Deadlier Than the Male is a 1967 British crime mystery film.[1] It is one of the many take-offs of James Bond produced during the 1960s, but is based on an already established detective fiction hero, Bulldog Drummond.

Richard Johnson (director Terence Young's original preference to play James Bond) stars as Drummond, updated to a suave Korean War veteran, now an insurance investigator, trailing a pair of sexy assassins (Elke Sommer and Sylva Koscina) who kill for sport and profit. Drummond's American nephew, Robert Drummond (Steve Carlson, then a Universal Pictures contract star), becomes involved in the intrigue when he comes to visit.

The title is a reference to the 1911 Rudyard Kipling poem "The Female of the Species," which includes the line, "The female of the species must be deadlier than the male", and also refers to Sapper's earlier Drummond book, The Female of the Species. The working title of the film was The Female of the Species.[2] "Deadlier Than the Male", the song featured in the film`s opening credit sequence, was performed by the Walker Brothers.

Filmed in Technicolor and Techniscope, portions of the film were shot in Lerici, La Spezia, Liguria, Italy.

There was a sequel, Some Girls Do, in 1969.

Plot

Irma Eckman (Elke Sommer) assassinates oil tycoon Henry Keller. Later, she and the equally beautiful Penelope murder David Wyngarde, making it look like a spear fishing accident. Sir John Bledlow (Laurence Naismith), one of the directors of Phoenecian Oil, suspects that both deaths were the result of foul play; he had received an urgent message from Wyngarde that he needed to get in touch with Keller regarding a "matter of life and death". He asks Hugh "Bulldog" Drummond to investigate. Wyngarde was Drummond's friend.

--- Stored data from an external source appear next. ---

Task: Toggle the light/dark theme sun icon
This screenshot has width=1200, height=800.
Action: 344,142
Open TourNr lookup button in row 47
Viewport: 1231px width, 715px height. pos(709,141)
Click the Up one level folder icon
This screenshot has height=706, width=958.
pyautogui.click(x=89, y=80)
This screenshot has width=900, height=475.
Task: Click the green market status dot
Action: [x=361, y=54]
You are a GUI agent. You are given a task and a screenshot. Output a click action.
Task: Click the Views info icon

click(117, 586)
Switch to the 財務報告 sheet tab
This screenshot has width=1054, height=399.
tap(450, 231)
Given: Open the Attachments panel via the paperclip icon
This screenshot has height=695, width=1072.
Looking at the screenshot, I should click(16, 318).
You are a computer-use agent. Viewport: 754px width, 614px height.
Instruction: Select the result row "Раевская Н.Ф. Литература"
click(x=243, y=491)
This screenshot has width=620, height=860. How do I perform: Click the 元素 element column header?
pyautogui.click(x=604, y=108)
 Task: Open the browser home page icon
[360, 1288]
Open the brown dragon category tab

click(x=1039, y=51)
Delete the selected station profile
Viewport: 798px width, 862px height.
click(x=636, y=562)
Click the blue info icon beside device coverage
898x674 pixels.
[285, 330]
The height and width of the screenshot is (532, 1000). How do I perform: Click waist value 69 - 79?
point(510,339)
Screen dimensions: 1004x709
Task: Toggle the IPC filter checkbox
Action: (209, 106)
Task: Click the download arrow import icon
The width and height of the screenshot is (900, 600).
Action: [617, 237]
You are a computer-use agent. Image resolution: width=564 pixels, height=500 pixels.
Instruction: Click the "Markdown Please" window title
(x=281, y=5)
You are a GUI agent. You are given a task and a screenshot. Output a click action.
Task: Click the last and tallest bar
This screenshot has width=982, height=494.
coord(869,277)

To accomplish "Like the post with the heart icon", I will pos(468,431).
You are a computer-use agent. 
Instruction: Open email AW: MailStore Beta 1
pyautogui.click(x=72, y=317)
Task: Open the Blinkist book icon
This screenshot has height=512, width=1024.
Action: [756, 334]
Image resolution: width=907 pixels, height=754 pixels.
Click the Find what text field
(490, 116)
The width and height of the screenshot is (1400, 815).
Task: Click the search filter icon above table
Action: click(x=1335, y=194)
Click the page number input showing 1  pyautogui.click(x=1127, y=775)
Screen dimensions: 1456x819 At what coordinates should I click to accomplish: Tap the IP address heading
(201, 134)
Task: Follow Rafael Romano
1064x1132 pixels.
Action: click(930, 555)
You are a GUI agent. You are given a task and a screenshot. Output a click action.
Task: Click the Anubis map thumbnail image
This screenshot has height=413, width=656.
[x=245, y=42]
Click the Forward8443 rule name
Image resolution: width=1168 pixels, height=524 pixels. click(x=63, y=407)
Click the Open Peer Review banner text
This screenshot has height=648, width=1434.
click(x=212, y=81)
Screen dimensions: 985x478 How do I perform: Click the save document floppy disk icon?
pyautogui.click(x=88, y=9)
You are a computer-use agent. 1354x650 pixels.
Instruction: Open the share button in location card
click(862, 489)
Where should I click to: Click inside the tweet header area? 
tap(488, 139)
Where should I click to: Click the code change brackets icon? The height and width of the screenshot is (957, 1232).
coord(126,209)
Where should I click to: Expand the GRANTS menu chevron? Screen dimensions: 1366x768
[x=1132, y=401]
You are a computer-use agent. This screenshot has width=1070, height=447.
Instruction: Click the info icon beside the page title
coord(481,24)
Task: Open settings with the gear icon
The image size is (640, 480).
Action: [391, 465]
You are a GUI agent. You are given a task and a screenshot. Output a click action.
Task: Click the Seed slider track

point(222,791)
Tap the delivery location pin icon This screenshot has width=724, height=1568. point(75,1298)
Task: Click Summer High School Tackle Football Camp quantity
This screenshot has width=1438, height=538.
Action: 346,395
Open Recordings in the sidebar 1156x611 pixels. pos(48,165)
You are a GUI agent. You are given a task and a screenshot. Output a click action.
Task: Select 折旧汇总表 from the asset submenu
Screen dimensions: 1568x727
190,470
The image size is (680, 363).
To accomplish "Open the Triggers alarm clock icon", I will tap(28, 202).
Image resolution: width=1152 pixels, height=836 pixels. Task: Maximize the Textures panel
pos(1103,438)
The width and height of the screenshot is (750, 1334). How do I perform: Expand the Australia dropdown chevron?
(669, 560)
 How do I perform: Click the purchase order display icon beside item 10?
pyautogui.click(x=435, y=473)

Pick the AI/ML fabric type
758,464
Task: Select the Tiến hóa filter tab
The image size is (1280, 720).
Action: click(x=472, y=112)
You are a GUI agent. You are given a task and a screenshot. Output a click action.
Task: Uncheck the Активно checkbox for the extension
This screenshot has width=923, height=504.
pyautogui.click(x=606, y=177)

A representative of an unknown party had approached Phoenecian and offered to overcome Keller's opposition to a merger with Phoenician within six months for one million pounds. Irma shows up at a board meeting to collect. However, the board is divided - with Henry Bridgenorth being the most vocal in opposition - and the vote is five to four against paying. That night, Irma and Penelope (Sylva Koscina) visit Bridgenorth, with fatal results. When the board reconvenes, the directors vote unanimously to pay.

Carloggio, Wyngarde's servant, delivers a tiny bit of a taped message Wyngarde had recorded. Only part of one sentence remains (the assassins stole the rest). Then Penelope delivers a box of deadly cigars to Drummond's flat while he is out. Brenda, a girl Drummond's nephew Robert has brought back to the flat, narrowly escapes the same fate as Keller. Later that night, another attempt is made on Drummond's life.

The next day, Irma makes Phoenecian another proposition: to get them the oil concession in the country of Akmata, despite the King's determination to develop the oil fields himself, for another million pounds. Drummond realises that the King's assassination is what the garbled tape was referring to.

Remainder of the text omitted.